(SUPPLIED ENTRIES begins)

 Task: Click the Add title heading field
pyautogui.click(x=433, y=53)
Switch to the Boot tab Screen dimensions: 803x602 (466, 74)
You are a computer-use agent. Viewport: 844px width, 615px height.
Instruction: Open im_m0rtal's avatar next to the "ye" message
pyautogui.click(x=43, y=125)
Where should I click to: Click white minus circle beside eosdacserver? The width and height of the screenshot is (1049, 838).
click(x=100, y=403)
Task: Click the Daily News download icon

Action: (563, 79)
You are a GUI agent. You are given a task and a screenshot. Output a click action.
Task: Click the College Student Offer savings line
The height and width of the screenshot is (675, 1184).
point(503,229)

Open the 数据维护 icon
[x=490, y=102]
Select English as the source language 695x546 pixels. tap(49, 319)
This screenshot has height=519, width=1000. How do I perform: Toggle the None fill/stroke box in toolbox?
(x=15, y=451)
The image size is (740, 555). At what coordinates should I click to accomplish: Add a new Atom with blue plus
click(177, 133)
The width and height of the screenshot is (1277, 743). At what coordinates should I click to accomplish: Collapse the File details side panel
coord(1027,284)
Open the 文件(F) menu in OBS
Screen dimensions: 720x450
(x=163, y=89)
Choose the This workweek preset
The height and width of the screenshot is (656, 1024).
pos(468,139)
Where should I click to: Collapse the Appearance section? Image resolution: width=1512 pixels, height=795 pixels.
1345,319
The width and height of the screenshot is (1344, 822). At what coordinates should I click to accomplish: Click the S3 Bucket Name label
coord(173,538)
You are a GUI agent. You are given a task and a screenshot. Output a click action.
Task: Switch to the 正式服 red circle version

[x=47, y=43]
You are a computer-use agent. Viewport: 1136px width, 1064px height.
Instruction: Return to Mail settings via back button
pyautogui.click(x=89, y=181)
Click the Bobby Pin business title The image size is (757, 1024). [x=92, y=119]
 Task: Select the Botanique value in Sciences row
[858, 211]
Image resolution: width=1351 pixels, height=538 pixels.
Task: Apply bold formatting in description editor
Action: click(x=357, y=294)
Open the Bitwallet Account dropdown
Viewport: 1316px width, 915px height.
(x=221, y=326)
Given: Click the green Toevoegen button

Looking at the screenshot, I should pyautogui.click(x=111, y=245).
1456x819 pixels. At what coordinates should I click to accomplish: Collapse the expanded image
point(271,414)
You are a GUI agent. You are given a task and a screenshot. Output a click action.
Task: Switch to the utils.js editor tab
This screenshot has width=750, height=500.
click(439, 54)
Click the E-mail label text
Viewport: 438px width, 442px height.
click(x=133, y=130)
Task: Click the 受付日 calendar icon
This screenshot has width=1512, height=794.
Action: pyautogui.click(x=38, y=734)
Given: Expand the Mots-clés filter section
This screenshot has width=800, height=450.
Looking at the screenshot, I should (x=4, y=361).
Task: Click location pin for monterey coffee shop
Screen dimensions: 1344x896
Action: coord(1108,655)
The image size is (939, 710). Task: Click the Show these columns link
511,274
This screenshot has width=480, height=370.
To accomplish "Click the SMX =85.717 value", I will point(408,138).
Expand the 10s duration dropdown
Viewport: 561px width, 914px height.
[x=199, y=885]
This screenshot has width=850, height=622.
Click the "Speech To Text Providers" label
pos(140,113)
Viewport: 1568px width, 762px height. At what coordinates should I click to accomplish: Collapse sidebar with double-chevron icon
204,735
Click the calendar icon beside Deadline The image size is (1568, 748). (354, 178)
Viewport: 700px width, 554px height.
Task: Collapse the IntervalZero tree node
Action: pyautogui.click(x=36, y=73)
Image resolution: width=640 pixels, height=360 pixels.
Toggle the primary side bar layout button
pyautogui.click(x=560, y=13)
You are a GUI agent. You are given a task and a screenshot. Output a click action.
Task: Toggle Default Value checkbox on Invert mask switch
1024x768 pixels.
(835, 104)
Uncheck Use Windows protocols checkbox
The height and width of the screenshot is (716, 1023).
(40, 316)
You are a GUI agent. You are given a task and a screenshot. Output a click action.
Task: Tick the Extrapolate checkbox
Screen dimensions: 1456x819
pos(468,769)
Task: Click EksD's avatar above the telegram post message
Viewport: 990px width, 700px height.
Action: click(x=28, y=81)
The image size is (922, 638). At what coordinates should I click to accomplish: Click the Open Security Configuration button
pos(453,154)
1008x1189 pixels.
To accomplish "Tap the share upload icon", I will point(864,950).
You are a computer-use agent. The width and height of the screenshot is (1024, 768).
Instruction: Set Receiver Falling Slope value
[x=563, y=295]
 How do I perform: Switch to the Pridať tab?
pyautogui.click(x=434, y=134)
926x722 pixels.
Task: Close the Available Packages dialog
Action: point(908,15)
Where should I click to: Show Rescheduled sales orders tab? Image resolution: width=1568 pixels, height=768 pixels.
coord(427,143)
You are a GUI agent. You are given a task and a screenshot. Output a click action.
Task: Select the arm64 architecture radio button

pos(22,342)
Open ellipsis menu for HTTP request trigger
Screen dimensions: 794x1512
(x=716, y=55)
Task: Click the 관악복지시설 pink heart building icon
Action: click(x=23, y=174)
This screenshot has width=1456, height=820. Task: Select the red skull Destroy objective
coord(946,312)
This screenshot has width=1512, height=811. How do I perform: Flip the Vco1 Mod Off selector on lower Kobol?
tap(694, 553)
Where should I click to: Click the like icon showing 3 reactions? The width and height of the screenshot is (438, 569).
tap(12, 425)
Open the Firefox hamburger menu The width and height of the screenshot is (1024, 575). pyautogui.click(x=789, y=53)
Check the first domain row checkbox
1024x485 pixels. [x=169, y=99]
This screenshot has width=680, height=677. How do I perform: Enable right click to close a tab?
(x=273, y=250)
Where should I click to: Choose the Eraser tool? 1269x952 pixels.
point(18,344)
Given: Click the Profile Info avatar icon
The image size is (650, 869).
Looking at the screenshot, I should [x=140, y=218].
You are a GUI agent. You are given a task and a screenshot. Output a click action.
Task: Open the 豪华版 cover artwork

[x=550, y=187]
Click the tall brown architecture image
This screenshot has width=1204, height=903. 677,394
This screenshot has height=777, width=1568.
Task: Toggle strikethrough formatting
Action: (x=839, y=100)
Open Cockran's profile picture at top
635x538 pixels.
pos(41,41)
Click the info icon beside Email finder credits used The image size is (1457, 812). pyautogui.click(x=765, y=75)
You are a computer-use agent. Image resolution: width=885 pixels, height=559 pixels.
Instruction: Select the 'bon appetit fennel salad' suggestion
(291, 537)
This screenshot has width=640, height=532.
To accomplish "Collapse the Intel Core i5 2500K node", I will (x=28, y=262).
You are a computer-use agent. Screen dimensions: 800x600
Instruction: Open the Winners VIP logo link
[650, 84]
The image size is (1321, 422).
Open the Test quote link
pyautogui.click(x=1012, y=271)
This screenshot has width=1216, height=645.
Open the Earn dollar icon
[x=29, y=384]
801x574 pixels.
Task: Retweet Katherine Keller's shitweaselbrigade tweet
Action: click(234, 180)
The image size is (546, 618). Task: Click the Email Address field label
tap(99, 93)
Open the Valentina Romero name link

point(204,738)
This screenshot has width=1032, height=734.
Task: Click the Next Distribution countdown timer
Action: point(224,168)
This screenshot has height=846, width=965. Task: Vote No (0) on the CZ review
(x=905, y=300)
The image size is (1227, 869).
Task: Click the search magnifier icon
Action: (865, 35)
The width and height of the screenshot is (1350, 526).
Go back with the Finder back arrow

(SUPPLIED ENTRIES ends)

[EXERCISE REQUIREMENTS] Return all of the entries above exactly as they stand.

[RESULT FOR THIS EXERCISE]
 Task: Click the Add title heading field
pyautogui.click(x=433, y=53)
Switch to the Boot tab Screen dimensions: 803x602 (466, 74)
You are a computer-use agent. Viewport: 844px width, 615px height.
Instruction: Open im_m0rtal's avatar next to the "ye" message
pyautogui.click(x=43, y=125)
Where should I click to: Click white minus circle beside eosdacserver? The width and height of the screenshot is (1049, 838).
click(x=100, y=403)
Task: Click the Daily News download icon

Action: (563, 79)
You are a GUI agent. You are given a task and a screenshot. Output a click action.
Task: Click the College Student Offer savings line
The height and width of the screenshot is (675, 1184).
point(503,229)

Open the 数据维护 icon
[x=490, y=102]
Select English as the source language 695x546 pixels. tap(49, 319)
This screenshot has height=519, width=1000. How do I perform: Toggle the None fill/stroke box in toolbox?
(x=15, y=451)
The image size is (740, 555). At what coordinates should I click to accomplish: Add a new Atom with blue plus
click(177, 133)
The width and height of the screenshot is (1277, 743). At what coordinates should I click to accomplish: Collapse the File details side panel
coord(1027,284)
Open the 文件(F) menu in OBS
Screen dimensions: 720x450
(x=163, y=89)
Choose the This workweek preset
The height and width of the screenshot is (656, 1024).
pos(468,139)
Where should I click to: Collapse the Appearance section? Image resolution: width=1512 pixels, height=795 pixels.
1345,319
The width and height of the screenshot is (1344, 822). At what coordinates should I click to accomplish: Click the S3 Bucket Name label
coord(173,538)
You are a GUI agent. You are given a task and a screenshot. Output a click action.
Task: Switch to the 正式服 red circle version

[x=47, y=43]
You are a computer-use agent. Viewport: 1136px width, 1064px height.
Instruction: Return to Mail settings via back button
pyautogui.click(x=89, y=181)
Click the Bobby Pin business title The image size is (757, 1024). [x=92, y=119]
 Task: Select the Botanique value in Sciences row
[858, 211]
Image resolution: width=1351 pixels, height=538 pixels.
Task: Apply bold formatting in description editor
Action: click(x=357, y=294)
Open the Bitwallet Account dropdown
Viewport: 1316px width, 915px height.
(x=221, y=326)
Given: Click the green Toevoegen button

Looking at the screenshot, I should pyautogui.click(x=111, y=245).
1456x819 pixels. At what coordinates should I click to accomplish: Collapse the expanded image
point(271,414)
You are a GUI agent. You are given a task and a screenshot. Output a click action.
Task: Switch to the utils.js editor tab
This screenshot has width=750, height=500.
click(439, 54)
Click the E-mail label text
Viewport: 438px width, 442px height.
click(x=133, y=130)
Task: Click the 受付日 calendar icon
This screenshot has width=1512, height=794.
Action: pyautogui.click(x=38, y=734)
Given: Expand the Mots-clés filter section
This screenshot has width=800, height=450.
Looking at the screenshot, I should (x=4, y=361).
Task: Click location pin for monterey coffee shop
Screen dimensions: 1344x896
Action: coord(1108,655)
The image size is (939, 710). Task: Click the Show these columns link
511,274
This screenshot has width=480, height=370.
To accomplish "Click the SMX =85.717 value", I will point(408,138).
Expand the 10s duration dropdown
Viewport: 561px width, 914px height.
[x=199, y=885]
This screenshot has width=850, height=622.
Click the "Speech To Text Providers" label
pos(140,113)
Viewport: 1568px width, 762px height. At what coordinates should I click to accomplish: Collapse sidebar with double-chevron icon
204,735
Click the calendar icon beside Deadline The image size is (1568, 748). (354, 178)
Viewport: 700px width, 554px height.
Task: Collapse the IntervalZero tree node
Action: pyautogui.click(x=36, y=73)
Image resolution: width=640 pixels, height=360 pixels.
Toggle the primary side bar layout button
pyautogui.click(x=560, y=13)
You are a GUI agent. You are given a task and a screenshot. Output a click action.
Task: Toggle Default Value checkbox on Invert mask switch
1024x768 pixels.
(835, 104)
Uncheck Use Windows protocols checkbox
The height and width of the screenshot is (716, 1023).
(40, 316)
You are a GUI agent. You are given a task and a screenshot. Output a click action.
Task: Tick the Extrapolate checkbox
Screen dimensions: 1456x819
pos(468,769)
Task: Click EksD's avatar above the telegram post message
Viewport: 990px width, 700px height.
Action: click(x=28, y=81)
The image size is (922, 638). At what coordinates should I click to accomplish: Click the Open Security Configuration button
pos(453,154)
1008x1189 pixels.
To accomplish "Tap the share upload icon", I will point(864,950).
You are a computer-use agent. The width and height of the screenshot is (1024, 768).
Instruction: Set Receiver Falling Slope value
[x=563, y=295]
 How do I perform: Switch to the Pridať tab?
pyautogui.click(x=434, y=134)
926x722 pixels.
Task: Close the Available Packages dialog
Action: point(908,15)
Where should I click to: Show Rescheduled sales orders tab? Image resolution: width=1568 pixels, height=768 pixels.
coord(427,143)
You are a GUI agent. You are given a task and a screenshot. Output a click action.
Task: Select the arm64 architecture radio button

pos(22,342)
Open ellipsis menu for HTTP request trigger
Screen dimensions: 794x1512
(x=716, y=55)
Task: Click the 관악복지시설 pink heart building icon
Action: click(x=23, y=174)
This screenshot has width=1456, height=820. Task: Select the red skull Destroy objective
coord(946,312)
This screenshot has width=1512, height=811. How do I perform: Flip the Vco1 Mod Off selector on lower Kobol?
tap(694, 553)
Where should I click to: Click the like icon showing 3 reactions? The width and height of the screenshot is (438, 569).
tap(12, 425)
Open the Firefox hamburger menu The width and height of the screenshot is (1024, 575). pyautogui.click(x=789, y=53)
Check the first domain row checkbox
1024x485 pixels. [x=169, y=99]
This screenshot has width=680, height=677. How do I perform: Enable right click to close a tab?
(x=273, y=250)
Where should I click to: Choose the Eraser tool? 1269x952 pixels.
point(18,344)
Given: Click the Profile Info avatar icon
The image size is (650, 869).
Looking at the screenshot, I should [x=140, y=218].
You are a GUI agent. You are given a task and a screenshot. Output a click action.
Task: Open the 豪华版 cover artwork

[x=550, y=187]
Click the tall brown architecture image
This screenshot has width=1204, height=903. 677,394
This screenshot has height=777, width=1568.
Task: Toggle strikethrough formatting
Action: (x=839, y=100)
Open Cockran's profile picture at top
635x538 pixels.
pos(41,41)
Click the info icon beside Email finder credits used The image size is (1457, 812). pyautogui.click(x=765, y=75)
You are a computer-use agent. Image resolution: width=885 pixels, height=559 pixels.
Instruction: Select the 'bon appetit fennel salad' suggestion
(291, 537)
This screenshot has width=640, height=532.
To accomplish "Collapse the Intel Core i5 2500K node", I will (x=28, y=262).
You are a computer-use agent. Screen dimensions: 800x600
Instruction: Open the Winners VIP logo link
[650, 84]
The image size is (1321, 422).
Open the Test quote link
pyautogui.click(x=1012, y=271)
This screenshot has width=1216, height=645.
Open the Earn dollar icon
[x=29, y=384]
801x574 pixels.
Task: Retweet Katherine Keller's shitweaselbrigade tweet
Action: click(234, 180)
The image size is (546, 618). Task: Click the Email Address field label
tap(99, 93)
Open the Valentina Romero name link

point(204,738)
This screenshot has width=1032, height=734.
Task: Click the Next Distribution countdown timer
Action: point(224,168)
This screenshot has height=846, width=965. Task: Vote No (0) on the CZ review
(x=905, y=300)
The image size is (1227, 869).
Task: Click the search magnifier icon
Action: (865, 35)
The width and height of the screenshot is (1350, 526).
Go back with the Finder back arrow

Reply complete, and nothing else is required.